◆ Task objective: Please pick out every line in the listing below that contains the string "height" and copy those lines. Matching is case-sensitive.

-------- Excerpted records --------

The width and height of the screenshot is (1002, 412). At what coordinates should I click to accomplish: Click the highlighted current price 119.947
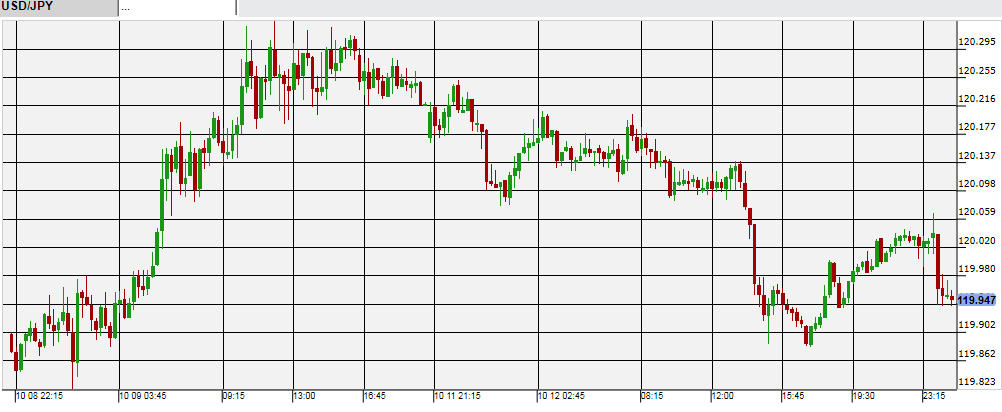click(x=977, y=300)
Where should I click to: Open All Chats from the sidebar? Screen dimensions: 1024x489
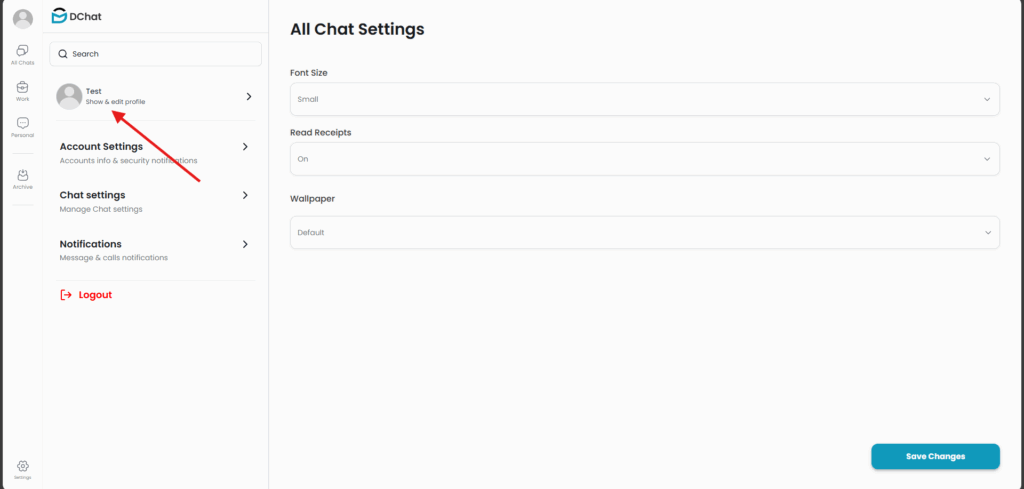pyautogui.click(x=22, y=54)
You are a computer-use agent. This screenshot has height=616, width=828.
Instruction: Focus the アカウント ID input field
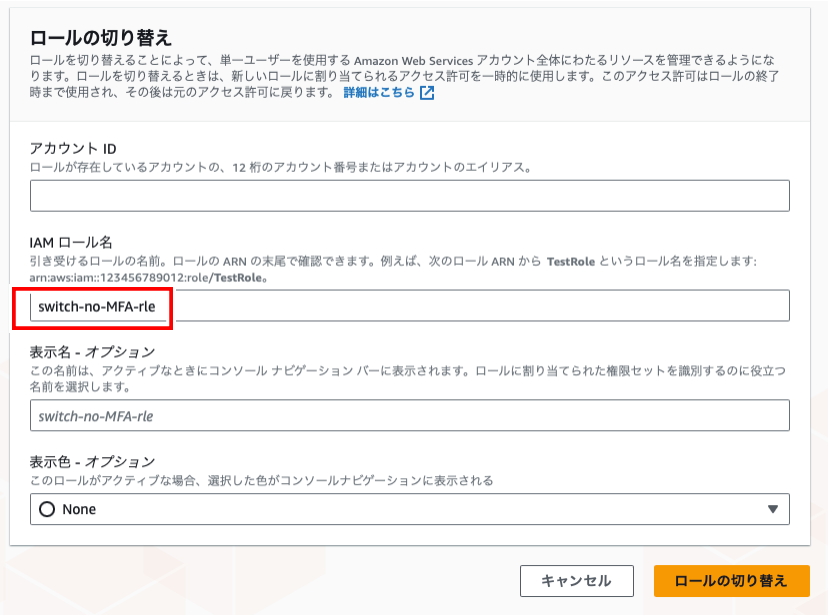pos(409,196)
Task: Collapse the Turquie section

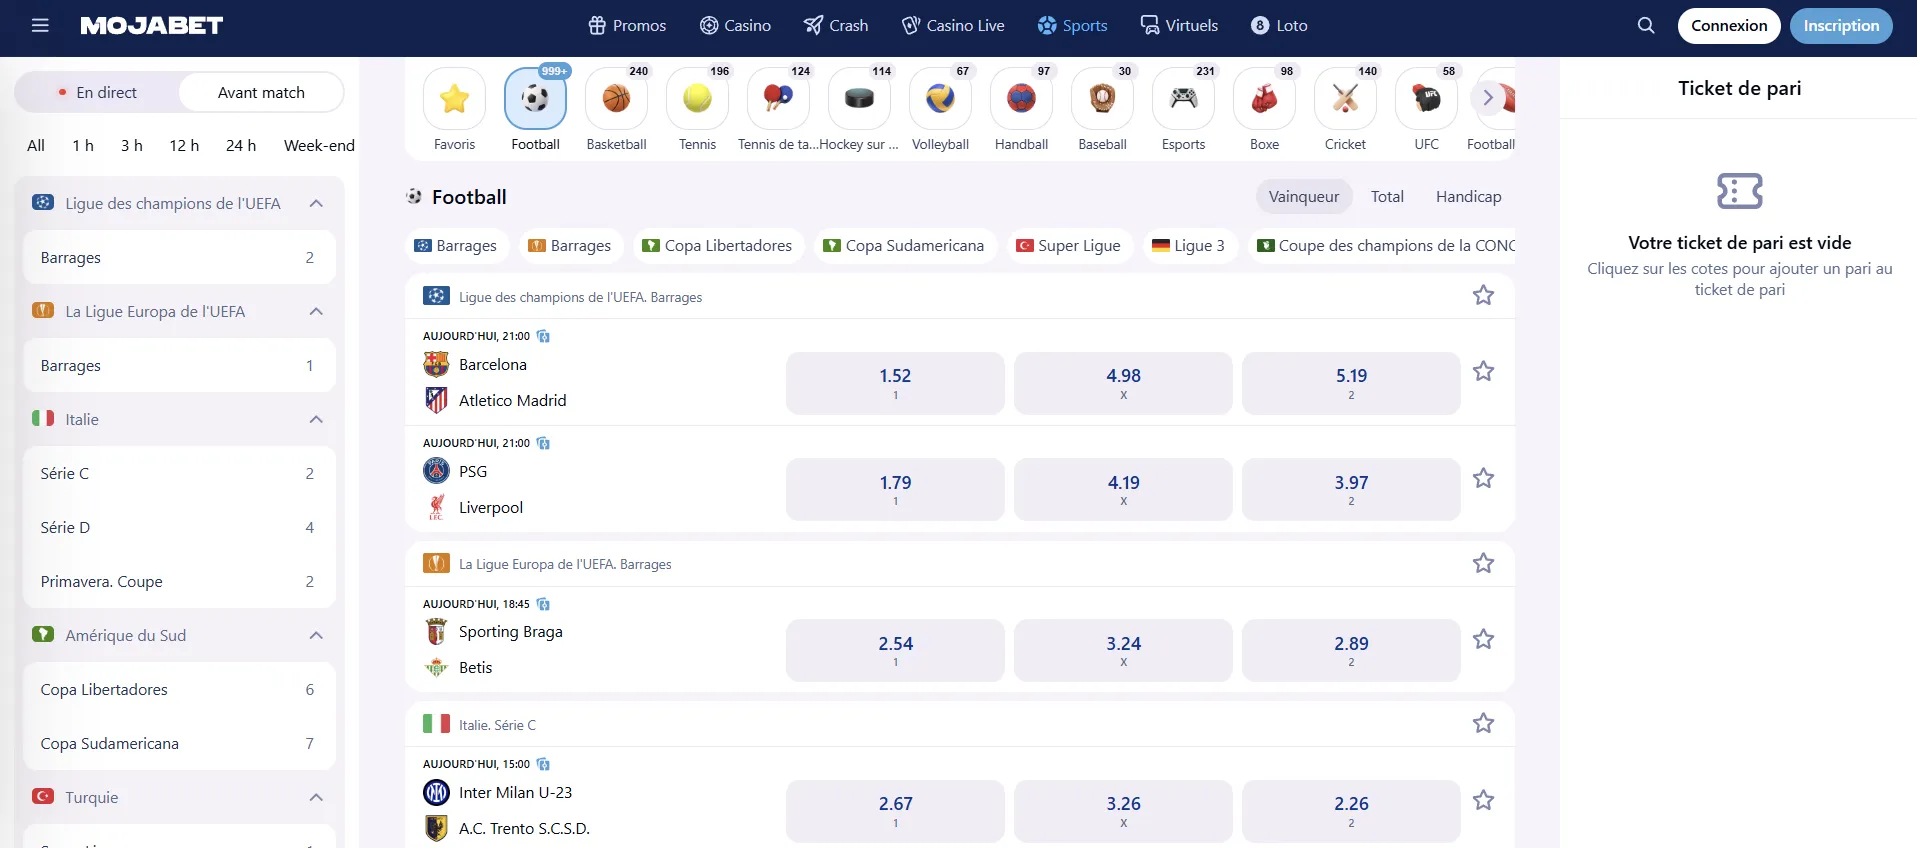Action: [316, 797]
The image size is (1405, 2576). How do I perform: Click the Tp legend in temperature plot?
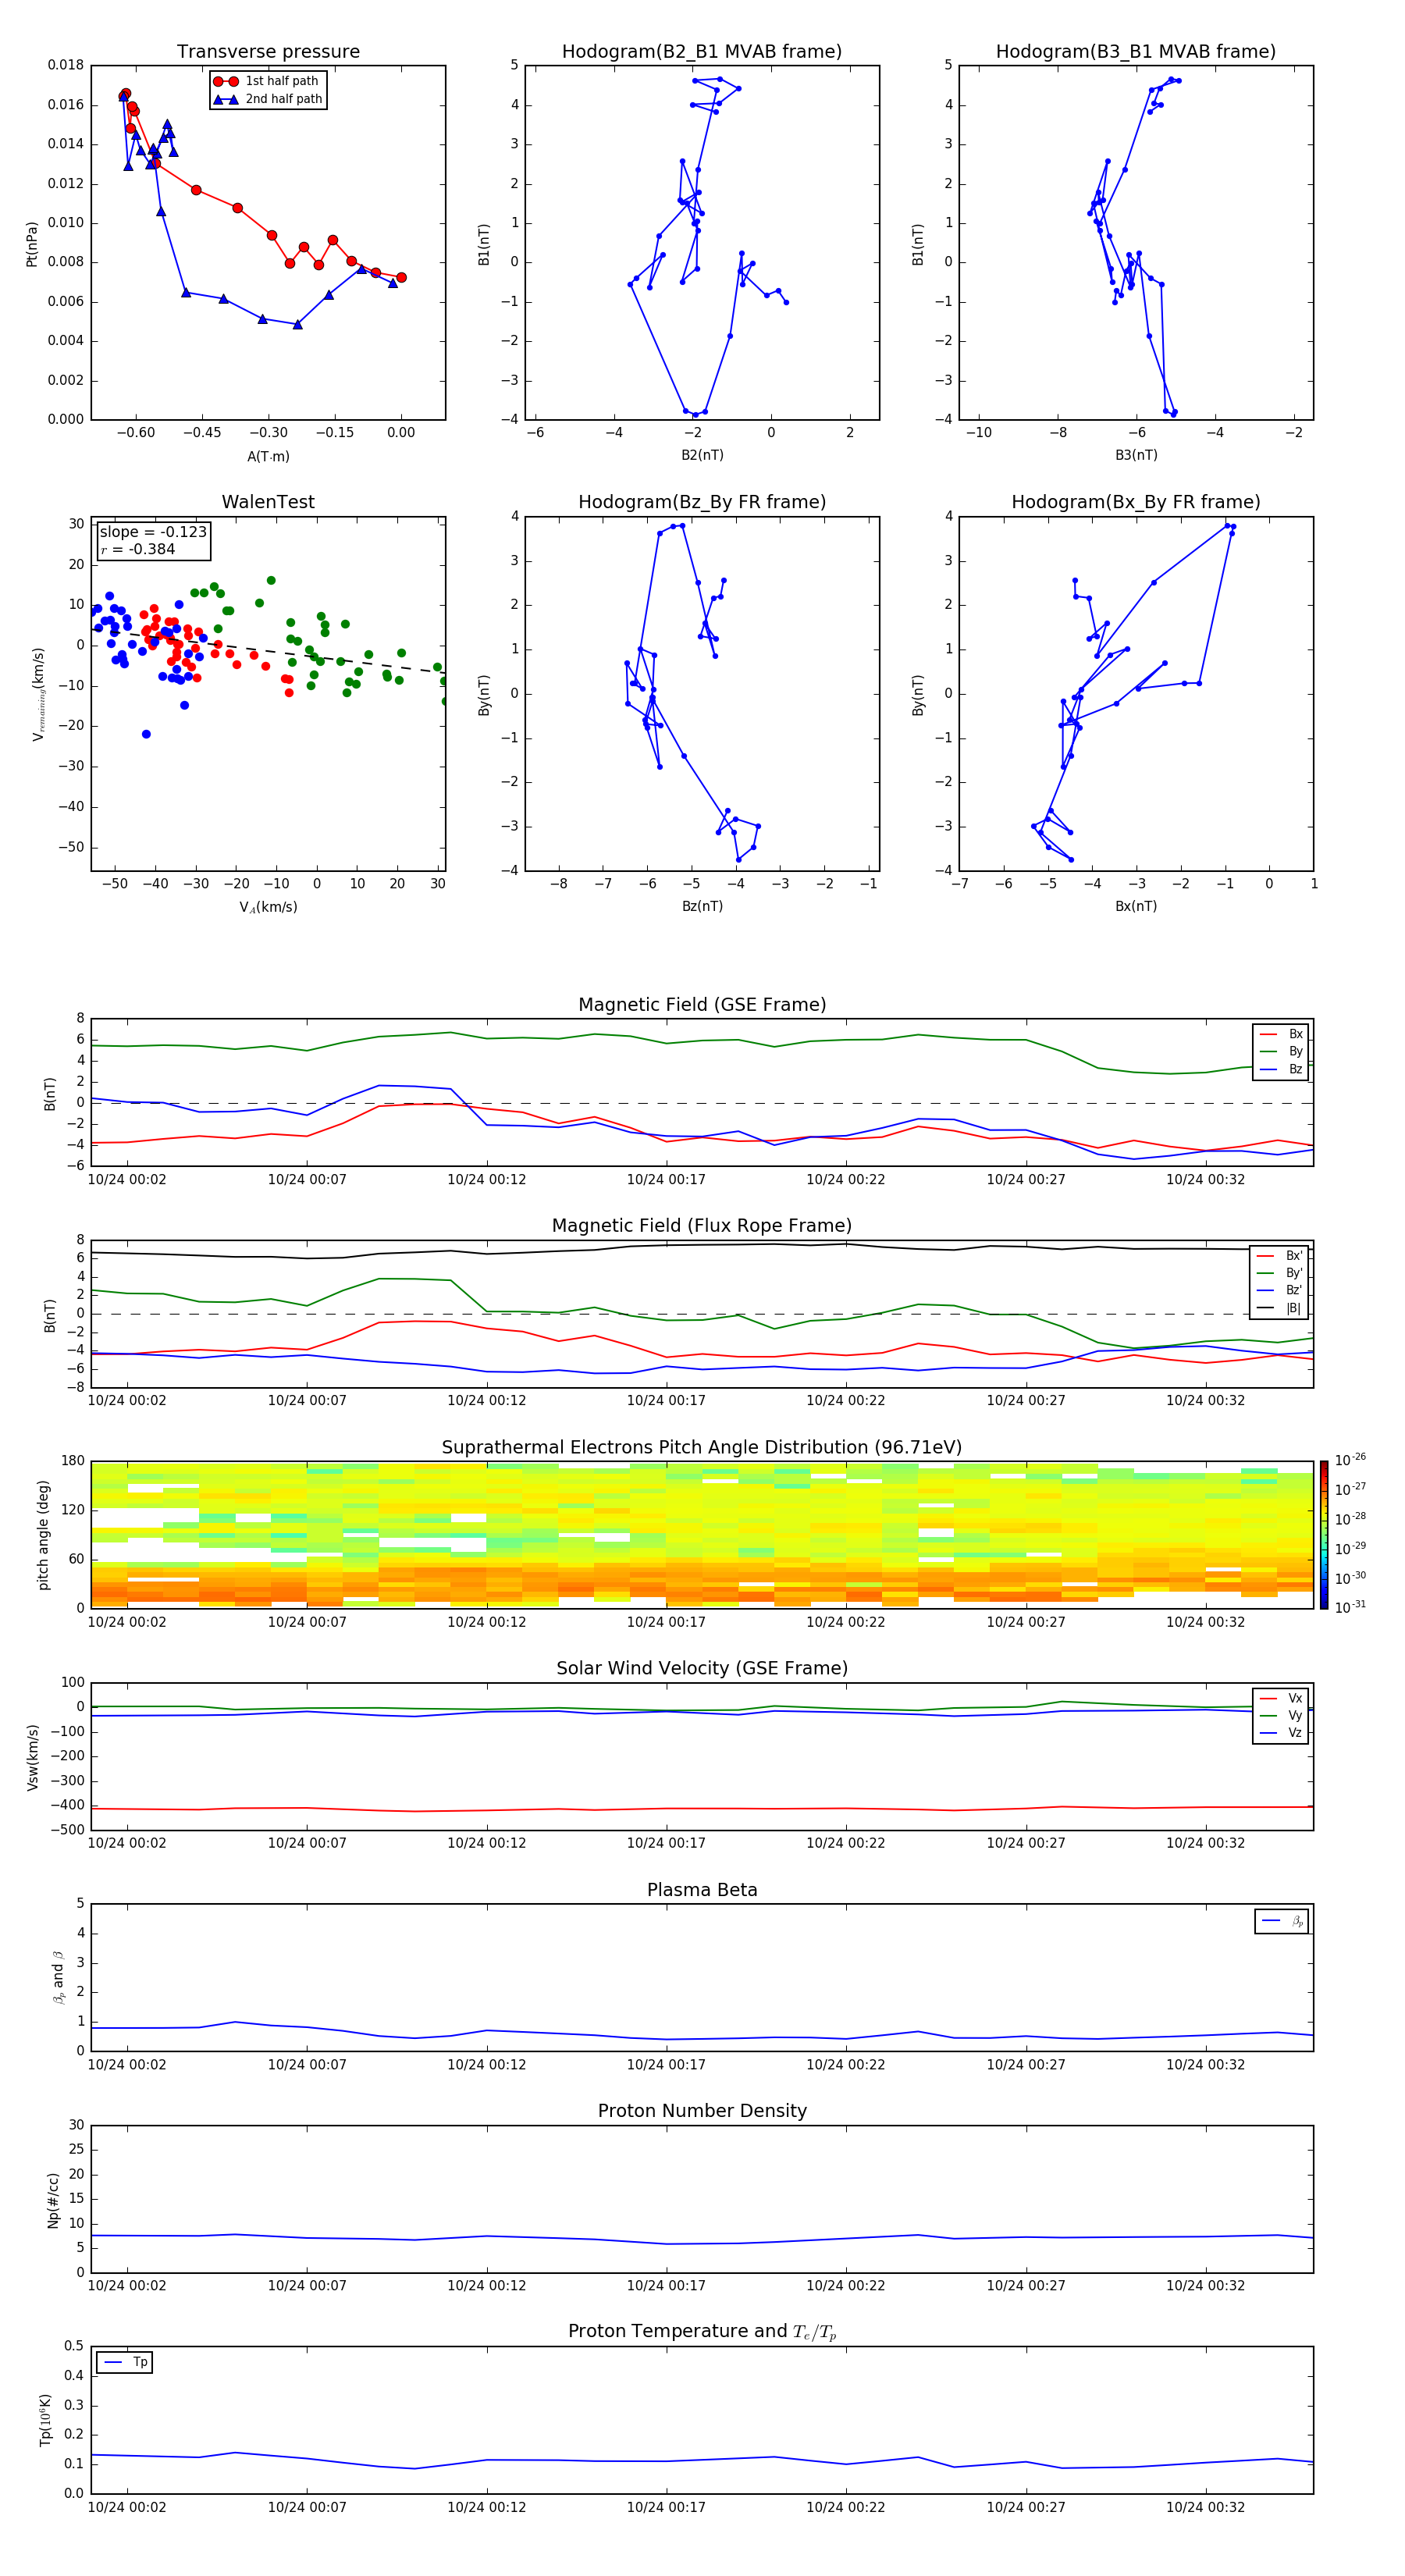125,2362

--------

◆ In response:
The width and height of the screenshot is (1002, 412). At what coordinates should I click to accomplish: Click the highlighted current price 119.947
You are a computer-use agent. This screenshot has height=616, width=828.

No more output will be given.